→ **Saved data entries**
---------------
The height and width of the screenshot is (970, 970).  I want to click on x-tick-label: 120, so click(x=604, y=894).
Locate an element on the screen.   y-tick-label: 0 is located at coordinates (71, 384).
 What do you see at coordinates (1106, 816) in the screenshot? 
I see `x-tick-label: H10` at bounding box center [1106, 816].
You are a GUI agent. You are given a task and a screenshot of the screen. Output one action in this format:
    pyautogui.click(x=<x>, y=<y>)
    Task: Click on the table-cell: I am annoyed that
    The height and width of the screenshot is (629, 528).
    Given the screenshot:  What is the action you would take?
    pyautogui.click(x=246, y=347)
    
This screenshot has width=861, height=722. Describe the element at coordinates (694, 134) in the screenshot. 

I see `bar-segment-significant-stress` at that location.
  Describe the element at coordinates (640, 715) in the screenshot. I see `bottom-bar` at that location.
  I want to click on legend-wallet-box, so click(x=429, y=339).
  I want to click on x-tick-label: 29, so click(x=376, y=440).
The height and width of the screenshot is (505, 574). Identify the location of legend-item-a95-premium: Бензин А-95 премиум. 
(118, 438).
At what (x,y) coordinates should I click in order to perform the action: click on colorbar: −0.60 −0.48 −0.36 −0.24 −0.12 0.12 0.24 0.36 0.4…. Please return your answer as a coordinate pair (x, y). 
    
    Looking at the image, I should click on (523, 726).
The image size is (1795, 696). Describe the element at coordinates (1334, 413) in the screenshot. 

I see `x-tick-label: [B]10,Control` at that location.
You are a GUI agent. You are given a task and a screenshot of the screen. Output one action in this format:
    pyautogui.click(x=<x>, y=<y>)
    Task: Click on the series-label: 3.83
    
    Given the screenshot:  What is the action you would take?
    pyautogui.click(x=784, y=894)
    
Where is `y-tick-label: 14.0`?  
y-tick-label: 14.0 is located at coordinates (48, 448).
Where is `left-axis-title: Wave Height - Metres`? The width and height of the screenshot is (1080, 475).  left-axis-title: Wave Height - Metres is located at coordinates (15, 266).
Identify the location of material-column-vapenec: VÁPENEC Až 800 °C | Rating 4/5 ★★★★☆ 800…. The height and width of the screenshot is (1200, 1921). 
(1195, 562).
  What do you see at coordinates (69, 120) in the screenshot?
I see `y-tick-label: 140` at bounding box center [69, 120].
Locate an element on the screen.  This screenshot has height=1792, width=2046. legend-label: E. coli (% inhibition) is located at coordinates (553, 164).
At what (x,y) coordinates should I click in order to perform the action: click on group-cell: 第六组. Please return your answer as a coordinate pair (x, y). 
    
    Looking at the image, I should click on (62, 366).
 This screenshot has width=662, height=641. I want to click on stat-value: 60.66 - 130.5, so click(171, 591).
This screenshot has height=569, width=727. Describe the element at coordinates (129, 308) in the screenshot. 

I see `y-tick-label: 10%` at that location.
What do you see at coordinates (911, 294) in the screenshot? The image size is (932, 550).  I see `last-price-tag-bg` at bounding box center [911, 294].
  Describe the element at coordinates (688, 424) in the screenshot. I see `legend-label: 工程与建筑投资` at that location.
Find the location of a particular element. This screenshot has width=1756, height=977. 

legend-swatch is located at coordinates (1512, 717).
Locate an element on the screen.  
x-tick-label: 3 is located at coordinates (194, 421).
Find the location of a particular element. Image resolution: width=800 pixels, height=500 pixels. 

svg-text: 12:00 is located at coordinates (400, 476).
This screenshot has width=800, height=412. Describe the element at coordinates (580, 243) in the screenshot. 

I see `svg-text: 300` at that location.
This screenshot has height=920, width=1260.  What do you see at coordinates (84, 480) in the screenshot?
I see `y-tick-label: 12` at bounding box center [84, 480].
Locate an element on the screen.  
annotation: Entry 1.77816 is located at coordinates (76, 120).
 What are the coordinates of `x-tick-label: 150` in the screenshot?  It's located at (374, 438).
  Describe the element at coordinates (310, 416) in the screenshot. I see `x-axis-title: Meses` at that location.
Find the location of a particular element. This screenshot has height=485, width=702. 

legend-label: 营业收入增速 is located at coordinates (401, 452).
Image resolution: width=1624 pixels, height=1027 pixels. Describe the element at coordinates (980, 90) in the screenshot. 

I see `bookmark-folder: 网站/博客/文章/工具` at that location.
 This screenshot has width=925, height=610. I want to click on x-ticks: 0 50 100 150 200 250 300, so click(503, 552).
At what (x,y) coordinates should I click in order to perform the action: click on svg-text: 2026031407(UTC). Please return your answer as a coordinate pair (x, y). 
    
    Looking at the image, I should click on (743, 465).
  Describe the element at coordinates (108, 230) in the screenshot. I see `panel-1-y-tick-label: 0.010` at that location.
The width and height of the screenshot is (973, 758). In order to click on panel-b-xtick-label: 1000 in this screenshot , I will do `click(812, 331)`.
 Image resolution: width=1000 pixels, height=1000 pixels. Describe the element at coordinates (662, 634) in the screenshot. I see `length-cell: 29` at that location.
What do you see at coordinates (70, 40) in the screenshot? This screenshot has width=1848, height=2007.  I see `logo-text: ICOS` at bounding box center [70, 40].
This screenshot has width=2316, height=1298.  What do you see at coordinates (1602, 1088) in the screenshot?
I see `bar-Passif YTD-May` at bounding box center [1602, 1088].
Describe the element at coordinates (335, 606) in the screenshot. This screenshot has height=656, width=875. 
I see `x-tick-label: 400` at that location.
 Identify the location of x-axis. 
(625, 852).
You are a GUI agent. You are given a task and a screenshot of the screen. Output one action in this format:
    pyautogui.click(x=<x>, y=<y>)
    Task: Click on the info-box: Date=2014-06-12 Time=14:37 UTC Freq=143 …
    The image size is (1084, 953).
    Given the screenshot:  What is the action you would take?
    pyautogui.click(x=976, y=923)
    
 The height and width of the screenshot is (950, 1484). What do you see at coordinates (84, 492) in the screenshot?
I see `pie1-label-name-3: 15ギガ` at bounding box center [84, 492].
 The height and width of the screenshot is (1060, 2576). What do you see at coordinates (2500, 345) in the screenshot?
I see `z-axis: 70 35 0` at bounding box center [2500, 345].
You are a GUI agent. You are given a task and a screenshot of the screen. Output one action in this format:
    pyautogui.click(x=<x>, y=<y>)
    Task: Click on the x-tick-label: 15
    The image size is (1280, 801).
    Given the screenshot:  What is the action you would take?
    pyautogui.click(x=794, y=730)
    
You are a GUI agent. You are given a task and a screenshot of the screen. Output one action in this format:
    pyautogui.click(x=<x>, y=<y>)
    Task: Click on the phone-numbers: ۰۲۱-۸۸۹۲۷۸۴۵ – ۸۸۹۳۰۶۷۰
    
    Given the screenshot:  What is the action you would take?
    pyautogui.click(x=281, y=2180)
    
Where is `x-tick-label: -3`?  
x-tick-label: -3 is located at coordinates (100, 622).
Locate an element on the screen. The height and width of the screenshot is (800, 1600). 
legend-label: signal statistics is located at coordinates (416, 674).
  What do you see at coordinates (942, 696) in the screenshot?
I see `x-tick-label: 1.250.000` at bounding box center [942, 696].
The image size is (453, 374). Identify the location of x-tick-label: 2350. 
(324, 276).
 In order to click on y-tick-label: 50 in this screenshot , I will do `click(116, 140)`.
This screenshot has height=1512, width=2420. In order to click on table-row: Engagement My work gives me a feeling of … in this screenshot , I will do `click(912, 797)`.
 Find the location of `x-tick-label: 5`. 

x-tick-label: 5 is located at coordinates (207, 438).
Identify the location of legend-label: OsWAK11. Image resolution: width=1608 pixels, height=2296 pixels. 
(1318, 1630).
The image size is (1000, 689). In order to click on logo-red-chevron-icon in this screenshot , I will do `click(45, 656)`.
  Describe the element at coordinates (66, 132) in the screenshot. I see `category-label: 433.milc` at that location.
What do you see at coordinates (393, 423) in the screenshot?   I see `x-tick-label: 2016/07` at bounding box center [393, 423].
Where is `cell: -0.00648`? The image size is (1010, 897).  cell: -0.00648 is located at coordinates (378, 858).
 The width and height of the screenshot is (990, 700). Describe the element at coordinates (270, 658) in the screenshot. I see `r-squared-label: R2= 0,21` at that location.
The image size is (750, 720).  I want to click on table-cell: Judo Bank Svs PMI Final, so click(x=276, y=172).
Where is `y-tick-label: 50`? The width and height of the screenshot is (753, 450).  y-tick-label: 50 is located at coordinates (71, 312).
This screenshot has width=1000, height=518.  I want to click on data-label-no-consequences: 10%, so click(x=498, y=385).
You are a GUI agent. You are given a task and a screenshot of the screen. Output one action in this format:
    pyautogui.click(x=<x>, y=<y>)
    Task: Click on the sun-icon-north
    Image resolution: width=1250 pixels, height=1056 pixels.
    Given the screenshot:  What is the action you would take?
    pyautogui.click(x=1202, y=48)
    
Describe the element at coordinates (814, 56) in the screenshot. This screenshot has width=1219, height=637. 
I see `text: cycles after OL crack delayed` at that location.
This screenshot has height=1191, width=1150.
---------------
→ **What you will do**
Please render the records from the start through the line containing "center [1106, 816]." as a numbered list, leaving out any blank lines.

→ **Response**
1. The height and width of the screenshot is (970, 970).  I want to click on x-tick-label: 120, so click(x=604, y=894).
2. Locate an element on the screen.   y-tick-label: 0 is located at coordinates (71, 384).
3.  What do you see at coordinates (1106, 816) in the screenshot? 
4. I see `x-tick-label: H10` at bounding box center [1106, 816].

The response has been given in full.